Quick back story for Mikkel. He comes from a textile-manufacturing family in Denmark. At 19, he sought adventure in Africa where he founded a trucking company. Political instability sent him packing back to the family business, but his experience ignited a passion for Africa. In a few years, he turned the company from uniform supplier to humanitarian relief products. Pretty amazing story. WIRED featured his story in April.
Passion Statement from the Vestergaard Frandsen website:
By innovating products and concepts focusing on preventable diseases like malaria, diarrhoea, HIV/AIDS and neglected tropical diseases, we turn our commitment into action. We innovate for the developing world, rather than developing products for wealthier regions, and then trying to adapt to those who actually need them the most.
Mikkel is in town participating in the Women Deliver conference. We were fortunate to catch him on the run between events. We’re busy planning our next LAUNCH sustainability event. Mikkel will be working with us to make it an even greater success than the LAUNCH: Water forum.
I write this today because I’m stirred by his commitment to make the world a better place by focusing his “profit for a purpose” business strategy toward the creation of innovative “life-saving products for the developing world.” He cares about people in need, and he’s poised his company to take swift action in partnership with government, non-profit and profit entities.
His heart for Africa touches close to our family. My aunt and uncle serve as missionaries in Zambia, and my youngest daughter, Steph, moves to South Africa in the next few weeks.
Mikkel asked how I feel about Steph’s decision. My answer, as always, “I’m thrilled.”
Steph will spend the next year (or more) working with the Bethany House Trust victim empowerment program. Bethany House was established in 1998 to provide shelter, primary health services and education to young people in crisis. Steph, who just received her graduate degree in Community Counseling, will counsel kids who have untreated trauma. She specializes in Play Therapy.
Bethany House Trust
So my question: Is social responsibility innate or nurtured?
What makes some of us comfortable with a cosy little routine that never changes? What makes some of us rush out in the world to make change happen?
I’m dying to be one of those out there changing the world. Life placed me here at home helping others go out into the world. Some work with villagers out in the bush country. Some type on a computer in a government cubby hole. (Yeah, that second description would be my reality.) But, how cool for me to rub shoulders with a cool world-changer like Mikkel, and support my daughter as she reaches out to help those who can’t help themselves.
Bethany House: Toddler Living area.
With our new LAUNCH sustainability forums, I get to help change the world from right here in DC. With our ten disruptive innovations, we hopefully throw a life-line to our planet. One small step…. Oh, I won’t even go there.

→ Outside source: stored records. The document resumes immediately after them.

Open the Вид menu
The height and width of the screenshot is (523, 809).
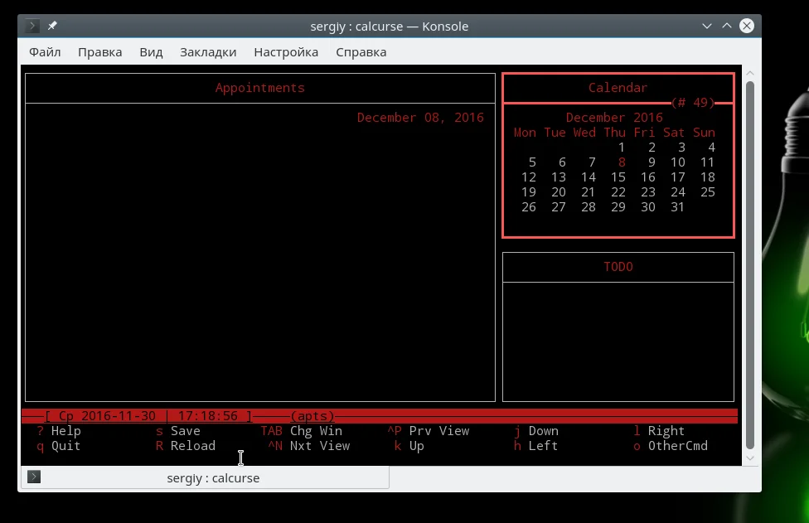151,52
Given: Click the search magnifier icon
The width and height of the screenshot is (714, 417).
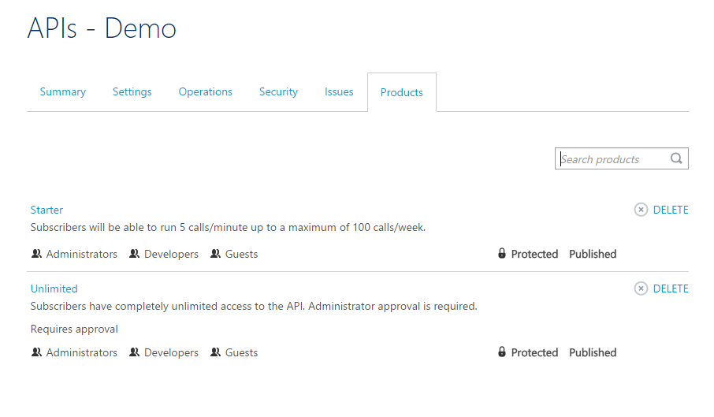Looking at the screenshot, I should [676, 158].
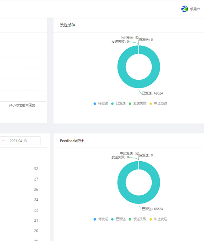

Whether or not the desire for social responsibility is born or grown, we should nurture it where we can. Feed it. Water it. Prune it. The needs are too great to be born by the few. Each of us can find small (or HUGE) ways to contribute. Be creative. Make it your own — like Mikkel did with his family’s business.
If you’re out there changing the world already, send me postcards (or twitpics). I’d love to travel along virtually. God speed!